Space debris a growing problem
June 28, 2011 by Richard Ingham
This handout illustration image created by Australia's Electro Optic Systems (EOS) aerospace company shows a view of the Earth from geostationary height depicting swarms of space debris in Low Earth Orbit (LEO). A scare triggered by orbital debris that on Tuesday came within a couple of hundred metres (yards) of the International Space Station (ISS) sheds light on an acutely worsening problem.
A scare triggered by orbital debris that on Tuesday came within a couple of hundred metres (yards) of the International Space Station (ISS) sheds light on an acutely worsening problem.
Millions of chunks of metal, plastic and glass are whirling round Earth, the garbage left from 4,600 launches in 54 years of space exploration.
The collision risk is low, but the junk travels at such high speed that even a tiny shard can cripple a satellite costing tens of millions of dollars.
Around 16,000 objects bigger than 10 centimetres (four inches) across are tracked by the US Space Surveillance Network, according to NASA's specialist newsletter.
There are around 500,000 pieces between one and 10 cms (half and four inches), while the total of particles smaller than one centimetre (half an inch) "probably exceeds tens of millions," NASA says elsewhere on its website.
The rubbish comes mainly from old satellites and upper stages of rockets whose residual fuel or other fluids explode while they turn in orbit. As the junk bumps and grinds, more debris results.
Another big source, though, is a Chinese weather satellite, Fengyun-1C, which China destroyed in a test of an anti-satellite weapon in 2007.
Debris specialists and satellite operators were incensed. At a stroke, it helped increase the tally of large debris by more than a third.
In May 2009, a 10-cm (four-inch) chunk from Fengyun-1C passed within three kilometres (1.8 miles) of the US space shuttle Atlantis, prompting plans for evasive manoeuvres that proved to be unneeded.

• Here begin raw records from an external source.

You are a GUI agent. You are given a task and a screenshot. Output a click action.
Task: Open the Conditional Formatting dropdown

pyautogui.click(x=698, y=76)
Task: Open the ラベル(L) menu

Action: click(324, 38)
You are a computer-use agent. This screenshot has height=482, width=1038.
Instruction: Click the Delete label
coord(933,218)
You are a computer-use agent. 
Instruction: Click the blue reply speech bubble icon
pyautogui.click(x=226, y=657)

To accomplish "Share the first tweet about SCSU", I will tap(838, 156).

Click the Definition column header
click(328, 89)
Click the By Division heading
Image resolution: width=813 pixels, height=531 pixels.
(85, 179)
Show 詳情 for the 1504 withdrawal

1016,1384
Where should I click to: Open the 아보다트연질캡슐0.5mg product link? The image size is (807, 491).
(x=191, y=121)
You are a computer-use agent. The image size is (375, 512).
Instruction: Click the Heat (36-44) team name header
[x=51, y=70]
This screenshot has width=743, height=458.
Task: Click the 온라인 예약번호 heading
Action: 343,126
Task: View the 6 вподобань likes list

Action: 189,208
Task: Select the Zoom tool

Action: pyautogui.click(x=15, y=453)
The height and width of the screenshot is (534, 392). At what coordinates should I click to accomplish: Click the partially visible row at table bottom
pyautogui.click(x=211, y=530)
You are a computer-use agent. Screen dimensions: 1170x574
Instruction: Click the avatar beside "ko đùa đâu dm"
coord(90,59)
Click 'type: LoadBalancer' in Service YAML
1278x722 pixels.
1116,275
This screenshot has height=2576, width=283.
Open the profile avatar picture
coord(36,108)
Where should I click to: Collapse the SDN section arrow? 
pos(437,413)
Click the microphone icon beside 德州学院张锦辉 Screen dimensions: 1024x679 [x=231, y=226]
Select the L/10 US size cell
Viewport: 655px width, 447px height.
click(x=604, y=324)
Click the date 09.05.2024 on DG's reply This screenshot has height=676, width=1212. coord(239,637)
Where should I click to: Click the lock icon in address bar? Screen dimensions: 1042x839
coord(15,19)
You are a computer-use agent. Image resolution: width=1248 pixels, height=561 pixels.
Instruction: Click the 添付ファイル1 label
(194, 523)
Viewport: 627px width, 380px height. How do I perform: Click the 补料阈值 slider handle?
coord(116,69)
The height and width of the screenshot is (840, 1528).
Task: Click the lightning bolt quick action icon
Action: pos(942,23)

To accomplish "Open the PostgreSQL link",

Four known collisions have occurred between tracked objects, France's National Centre for Space Studies (CNES) says.
In 1991, a Russian navigation satellite, Cosmos 1991, collided with debris from a defunct Russian satellite, Cosmos 926, although this event only came to light in 2005.
In 1996, a fragment from an exploded Ariane rocket launched in 1986 damaged a French spy micro-satellite, Cerise.
In 2005, the upper stage of a US Thor launcher hit debris from a Chinese CZ-4 rocket.
And in 2009, a disused Russian military satellite, Cosmos 2251, smacked into a US Iridium communications satellite, generating a debris cloud in its own right.
In low Earth orbit, which is where the ISS is deployed, debris impacts at around 10 kilometres (six miles) per second (36,000 kph / 22,400 mph), says the CNES.
An aluminium pellet just one millimetre (0.04 of an inch) carries roughly the same kinetic energy as a cricket ball or baseball fired at 450 kph (280 mph).
In June 1983, the windscreen of the shuttle Challenger had to be replaced after it was chipped by a paint fleck just 0.3 mm (0.01 of an inch) across that impacted at four kms (2.5 miles) per second.
To cope with such threats, the ISS has some shielding but depends mainly on manoeuvering to get out of the way, an operation it has done several times.
Satellites, too, can take evasive action using onboard thrusters, but this is costly because it reduces the craft's operational life.
The ISS "is the most heavily shielded spacecraft ever flown," NASA says.
"Critical components, e.g. habitable compartments and high pressure tanks, will normally be able to withstand the impact of debris as large as one centimetre (half an inch) in diameter."
On the plus side, at low Earth orbit, debris is only a relatively short-term problem.
At orbits below 600 kms (375 miles), the material falls to Earth, where it usually burns up to nothing in the atmosphere, within several years.
Beyond 800 kms (500 miles), orbital decay is measured in decades, but beyond 1,000 kms (620 miles), the debris will trundle around the planet for a century or more.
The European Space Agency (ESA), Japan, Russia and the United States have issued guidelines for mitigating the debris problem, such as designing satellites and spacecraft so that they can be deliberately "de-orbited," using a fuel reserve, rather than let them drift in space.
Leading space agencies have also formed a panel to address the problem and the issue is also discussed in the UN's Committee on the Peaceful Uses of Outer Space (COPUOS).